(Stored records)

********

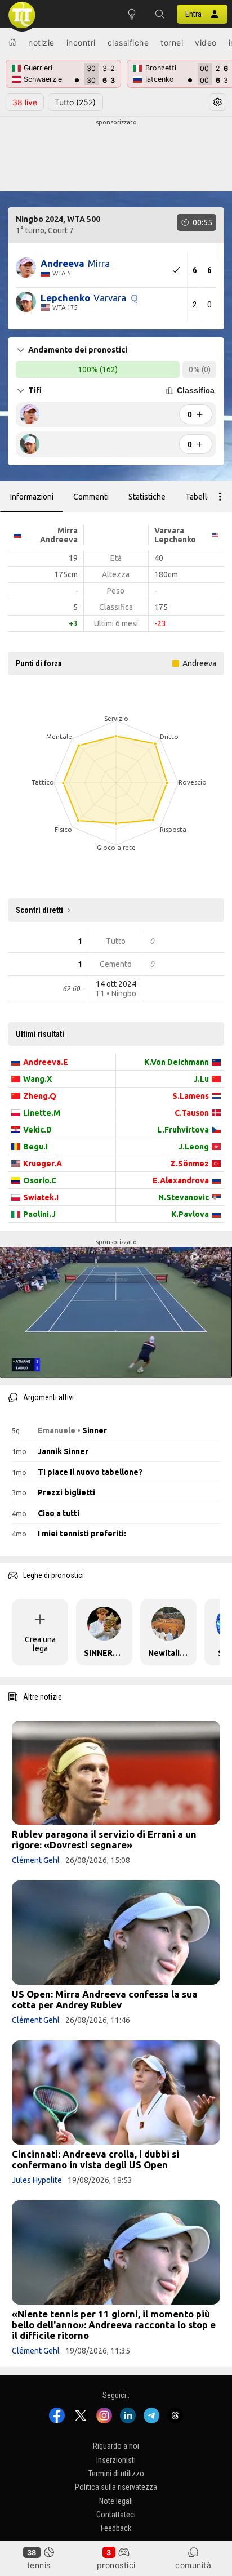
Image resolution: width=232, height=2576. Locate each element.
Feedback (116, 2528)
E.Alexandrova (181, 1180)
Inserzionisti (116, 2459)
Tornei (171, 42)
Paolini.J (39, 1214)
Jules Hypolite (37, 2180)
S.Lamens (190, 1095)
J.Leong (194, 1146)
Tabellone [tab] (203, 496)
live (24, 102)
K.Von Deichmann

********

• [ACTION ITEM]
Copy each record exactly. Leave any images out of the copy.

• [RESPONSE FOR THIS EXERCISE]
Image resolution: width=232, height=2576. Locate each element.
Feedback (116, 2528)
E.Alexandrova (181, 1180)
Inserzionisti (116, 2459)
Tornei (171, 42)
Paolini.J (39, 1214)
Jules Hypolite (37, 2180)
S.Lamens (190, 1095)
J.Leong (194, 1146)
Tabellone [tab] (203, 496)
live (24, 102)
K.Von Deichmann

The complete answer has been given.